机器学习:P-R曲线(Python)

python 复制代码
import numpy as np
import matplotlib.pyplot as plt
from sklearn import datasets
from sklearn.model_selection import train_test_split
from sklearn.preprocessing import StandardScaler, label_binarize
from sklearn.multiclass import OneVsRestClassifier
from sklearn.metrics import precision_recall_curve, average_precision_score
from sklearn.linear_model import LogisticRegression
from sklearn.svm import SVC
from sklearn.discriminant_analysis import LinearDiscriminantAnalysis


def data_preproce():
    # 加载数据,数据预处理
    digits = datasets.load_digits()
    X, y = digits.data, digits.target
    random_state = np.random.RandomState(0)
    n_example, n_features = X.shape
    X = np.c_[X, random_state.randn(n_example, 10 * n_features)]  # 添加噪声特征
    X = StandardScaler().fit_transform(X)  # 标准化
    y = label_binarize(y, classes=np.unique(y))  # one-hot
    # 划分数据集
    X_train, X_test, y_train, y_test = train_test_split(X, y, test_size=0.3, random_state=0,
                                                        shuffle=True, stratify=y)
    return X_train, X_test, y_train, y_test


def model_trian(model):
    # 模型训练
    classifier = OneVsRestClassifier(model)
    classifier.fit(X_train, y_train)
    y_score = classifier.decision_function(X_test)
    return y_score


def micor_PR(y_test, y_score):
    # For each class
    precision = dict()
    recall = dict()
    average_precision = dict()
    n_classes = y_score.shape[1]  # 类别数
    for i in range(n_classes):
        # Compute precision-recall pairs for different probability thresholds.
        precision[i], recall[i],_ = precision_recall_curve(y_test[:, i], y_score[:, i])
        # Compute average precision (AP) from prediction scores.
        # \\text{AP} = \\sum_n (R_n - R_{n-1}) P_n
        average_precision[i] = average_precision_score(y_test[:, i], y_score[:, i])
    # A "micro-average": quantifying score on all classes jointly
    precision["micro"], recall["micro"],_ = precision_recall_curve(y_test.ravel(), y_score.ravel())
    average_precision["micro"] = average_precision_score(y_test, y_score, average="micro")
    return precision, recall, average_precision

def plt_PR_curve(precision, recall, average_precision, label):
    # 绘制P-R曲线
    label = label + ': AP={0:0.2f}'.format(average_precision["micro"])
    plt.step(recall['micro'], precision['micro'], where='post', lw=2, label=label)  # 绘制接替图

X_train, X_test, y_train, y_test = data_preproce()
y_score = model_trian(LogisticRegression())
precision, recall, average_precision = micor_PR(y_test, y_score)
plt.figure(figsize=(8, 6))
plt_PR_curve(precision, recall, average_precision, "LogisticRegression")
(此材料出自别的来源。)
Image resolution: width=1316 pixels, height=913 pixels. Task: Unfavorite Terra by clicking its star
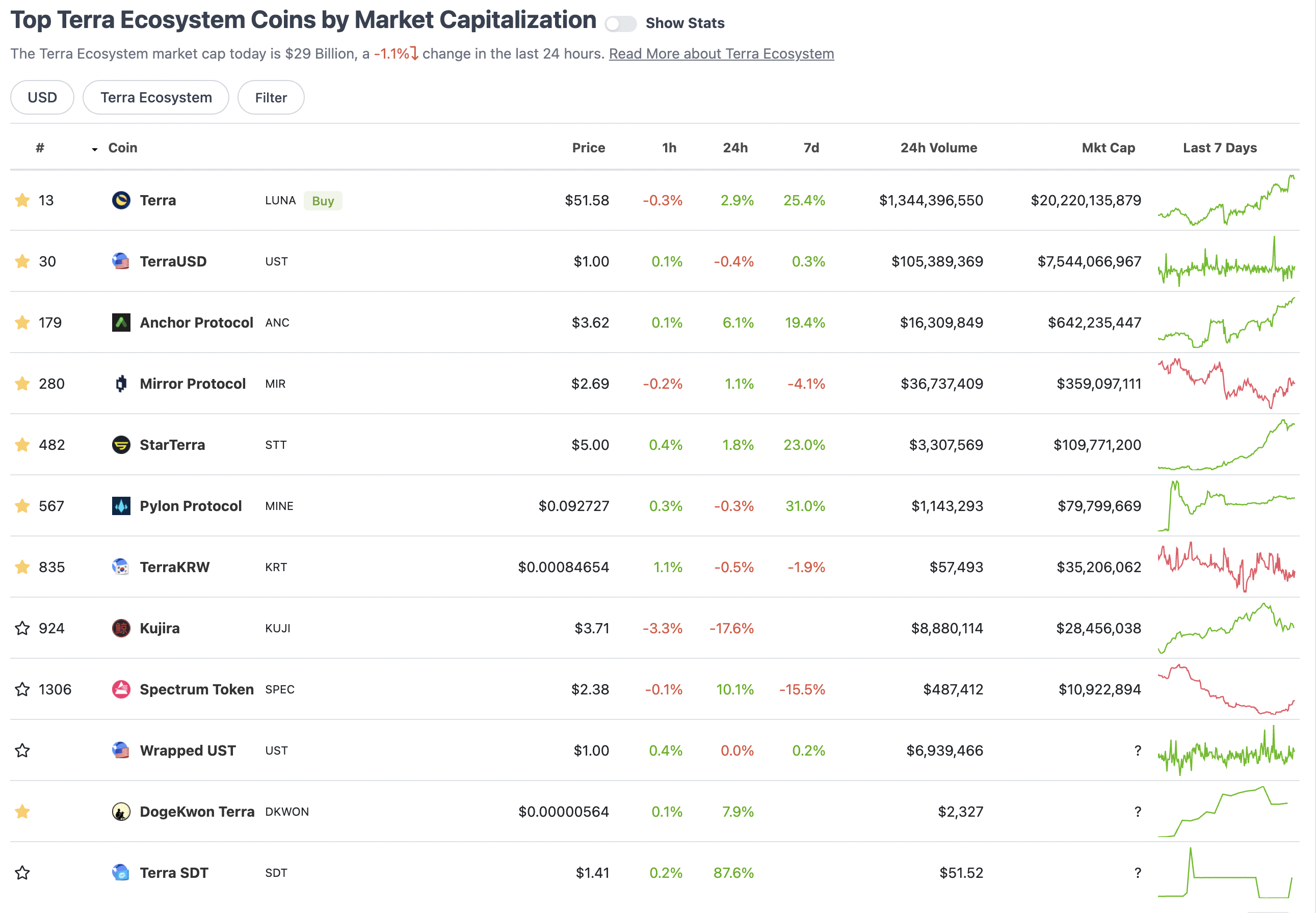point(22,200)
y_score = model_trian(SVC())
precision, recall, average_precision = micor_PR(y_test, y_score)
plt_PR_curve(precision, recall, average_precision, "svm.SVC")
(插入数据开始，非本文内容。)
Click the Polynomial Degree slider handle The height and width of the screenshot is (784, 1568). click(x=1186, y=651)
y_score = model_trian(LinearDiscriminantAnalysis())
precision, recall, average_precision = micor_PR(y_test, y_score)
plt_PR_curve(precision, recall, average_precision, "LinearDiscriminantAnalysis")
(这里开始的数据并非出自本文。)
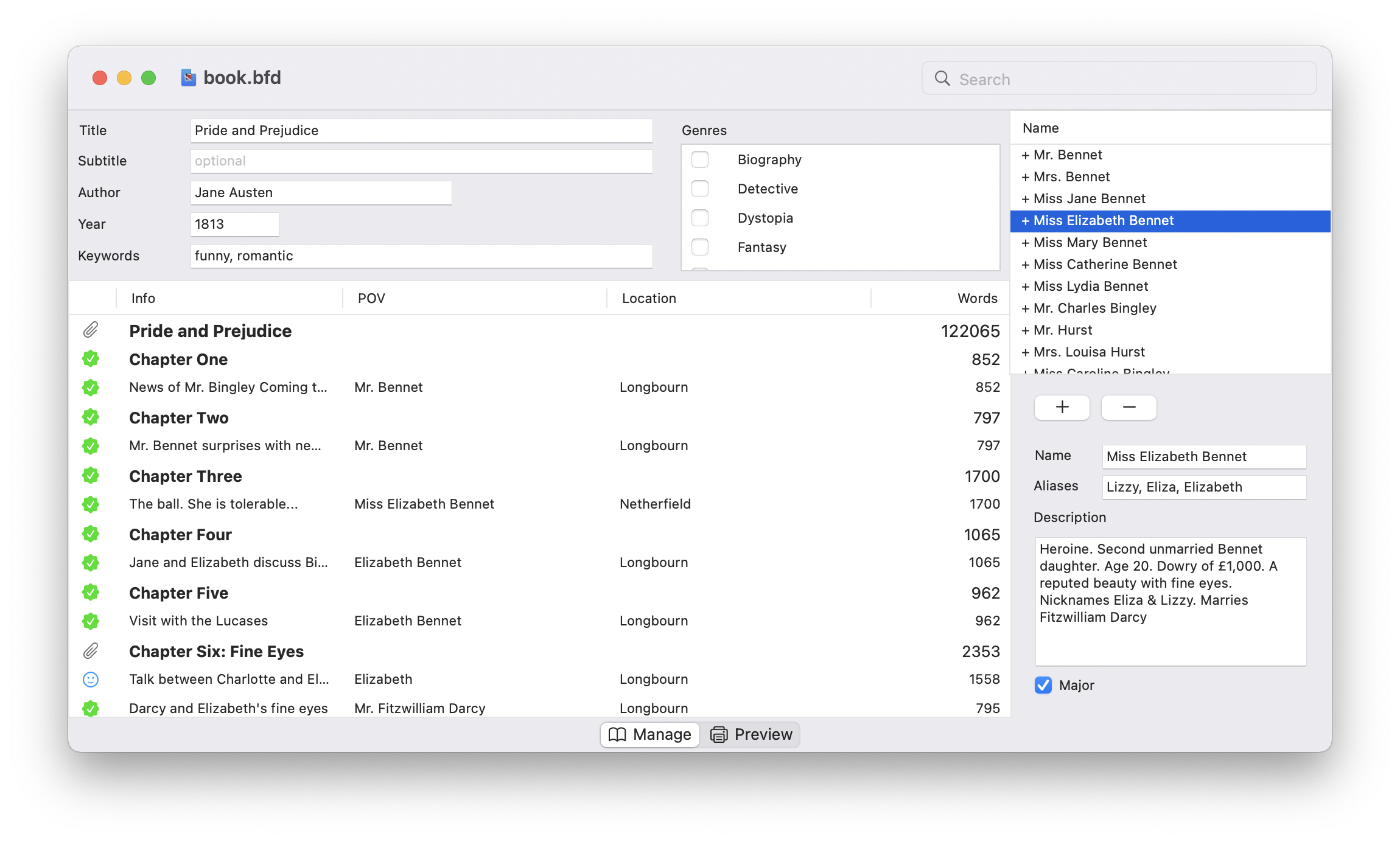Click the green badge next to Visit with the Lucases
Screen dimensions: 1400x842
(x=91, y=621)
plt.plot([0, 1], [0, 1], color='navy', linestyle='--')
plt.xlabel('Recall', fontsize=12)
plt.ylabel('Precision', fontsize=12)
plt.xlim([0.0, 1.0])
plt.ylim([0.0, 1.05])
plt.grid()
plt.title('Average precision score, micro_averaged over all classes', fontsize=14)
plt.legend(fontsize=12)
plt.show()


from itertools import cycle
# setup plot details

y_score = model_trian(LogisticRegression())
precision, recall, average_precision = micor_PR(y_test, y_score)
plt.figure(figsize=(9, 8))
f_scores = np.linspace(0.2, 0.8, num=4)
lines, labels = [], []  # 图例线条和标签值

# F-score 等高线绘制
for f_score in f_scores:
    x = np.linspace(0.01, 1)
    y = f_score * x / (2 * x - f_score)
    line, = plt.plot(x[y >= 0], y[y >= 0], color='gray', ls='--', alpha=0.5)
    # alpha参数用于设置透明度,0~1之间,alpha越小,线条越透明
    plt.annotate('f1={0:0.1f}'.format(f_score), xy=(0.9, y[45] + 0.02))  # annotate注释

lines.append(line)
labels.append('iso-f1 curves')
line, = plt.plot(recall["micro"], precision["micro"], ls="-.", lw=2)
lines.append(line)
labels.append('micro-average(area = {0:0.2f})'.format(average_precision["micro"]))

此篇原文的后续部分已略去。